Остальные промолчали, а Сыкулев-младший совсем уж свирепо засвистал носом.
Ровно в шестнадцать ноль-ноль пришла и построилась на улице юнкерская рота — в две шеренги, фронтом к особняку. Пятью минутами раньше, войдя в кабинет коменданта города, чьи обязанности Пепеляев решил временно исполнять сам, Шамардин доложил, что приглашенные прибыли: из сорока двух пермских гильдейных купцов тридцать четыре разъехались кто в Сибирь, кто за границу, осталось восемь, из них налицо — семь; купец Седельников при красных тронулся умом, и говорить с ним ни о чем нельзя.
Пепеляев поднялся из-за стола, мельком глянул на себя в зеркало. Он соскучился по настоящим зеркалам, ведь совсем недавно надеты генеральские погоны, еще не остыли, обжигают плечи.
— Господа-а! — первым входя в залу, строго воззвал Шамардин.
Купцы встали — шесть мужчин и одна женщина.
— Садитесь, мадам, — сказал ей Пепеляев.
На левом фланге, с которого Шамардин начал представлять прибывших, пыхтел толстый бородатый старик с палкой, о нем сказано было, то это господин Сыкулев-младший.
Интересно, подумал Пепеляев, каков же старший.
— Начать следовало бы с дамы, — напомнил он Шамардину.

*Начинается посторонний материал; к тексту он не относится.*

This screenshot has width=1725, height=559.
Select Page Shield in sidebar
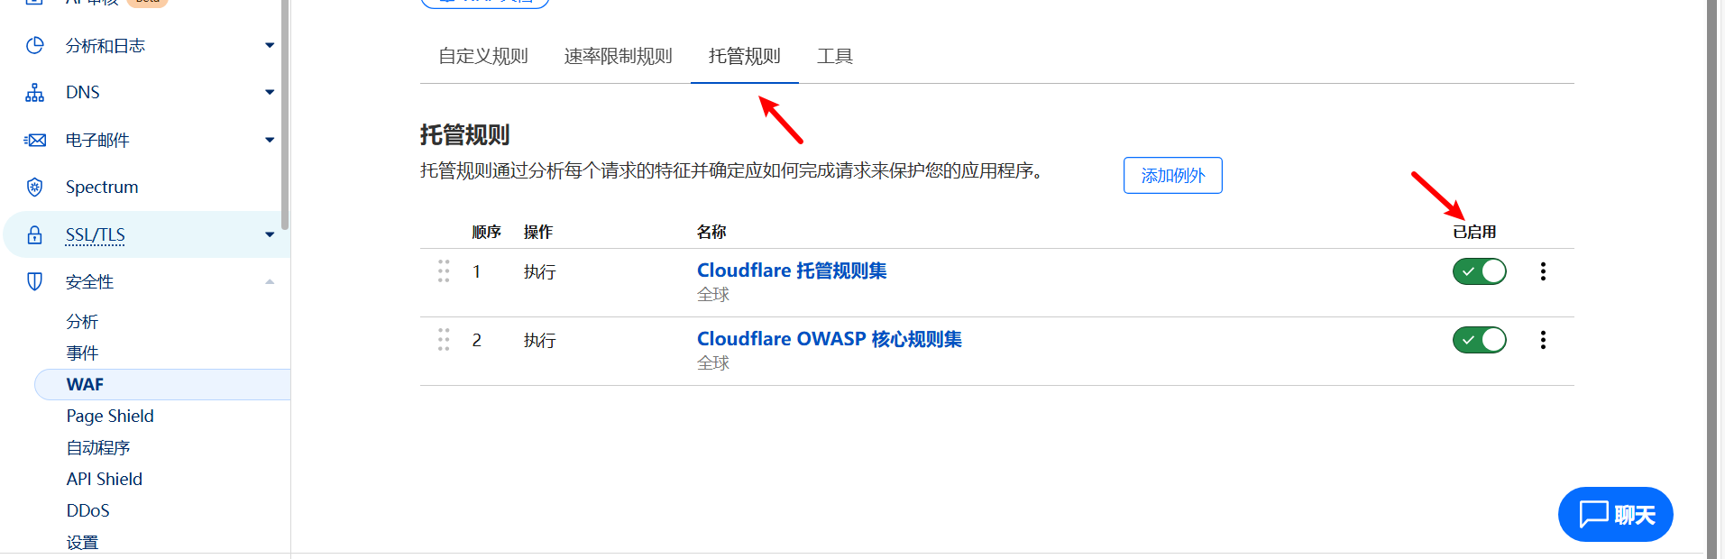click(x=110, y=416)
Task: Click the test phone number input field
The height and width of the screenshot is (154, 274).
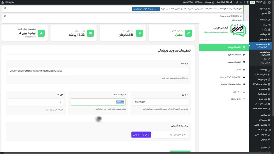Action: coord(170,135)
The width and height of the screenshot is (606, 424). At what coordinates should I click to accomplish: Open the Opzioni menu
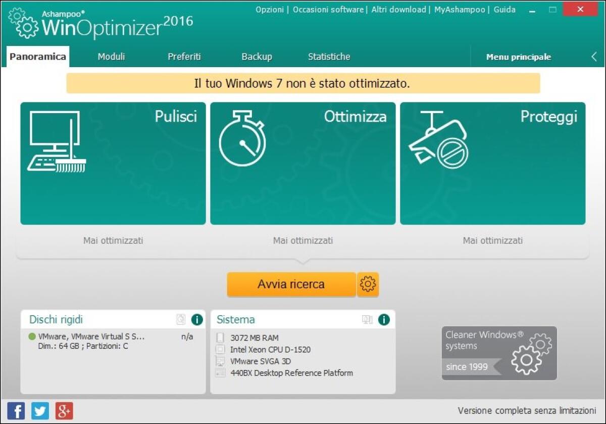pos(270,9)
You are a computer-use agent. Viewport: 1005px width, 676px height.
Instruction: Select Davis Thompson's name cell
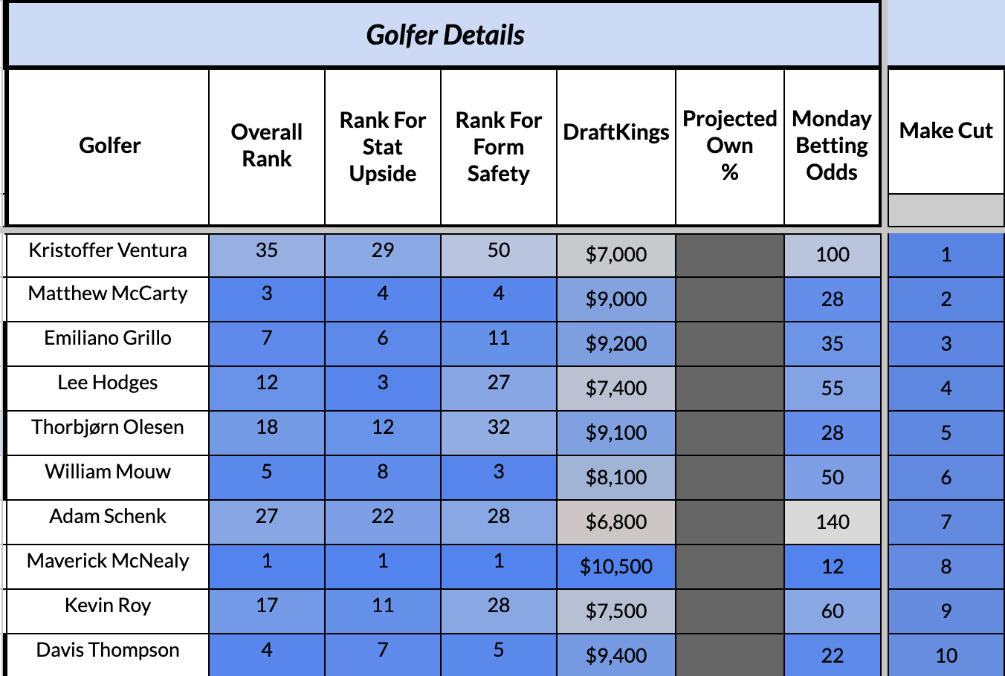point(108,651)
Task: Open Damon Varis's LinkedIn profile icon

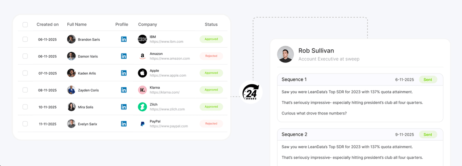Action: coord(124,56)
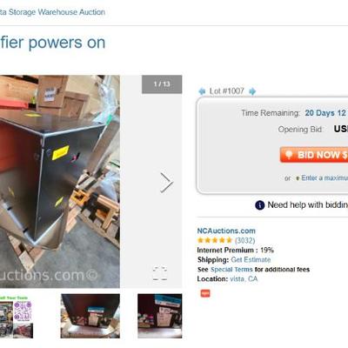
Task: Show next photo with chevron arrow
Action: [x=166, y=183]
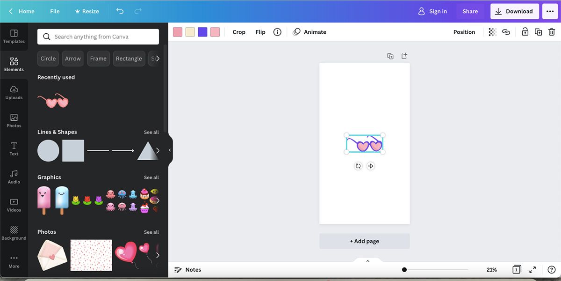
Task: Expand the Notes panel upward
Action: point(367,260)
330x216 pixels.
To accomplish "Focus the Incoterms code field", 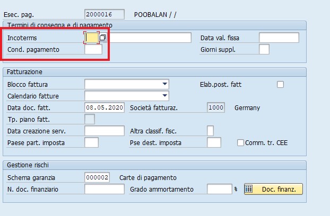I will click(x=92, y=38).
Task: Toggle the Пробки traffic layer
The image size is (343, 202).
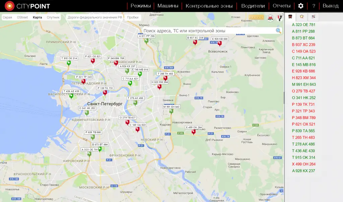Action: click(x=133, y=17)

Вслед за Ольгой Васильевной представлены были прочие: вальяжный Грибушин, поклонившийся с достоинством вызванного из ссылки опального боярина; суетливый, похожий на пуделя Каменский, виновато глядящий Фонштейн, каменноликий Исмагилов и еще раз Калмыков, старый знакомец. Каждому Пепеляев протягивал руку. Грибушин пожал ее по-европейски, спокойно и мягко; Каменский вцепился так, словно тонул; Фонштейн деликатно взялся за самые кончики пальцев, Исмагилов едва тронул и сразу отпустил, будто обжегшись; Калмыков дружески встряхнул, а Сыкулев-младший медленно оплел генеральскую ладонь узловатыми мощными пальцами и не отпускал, пока Пепеляев сам не вырвал.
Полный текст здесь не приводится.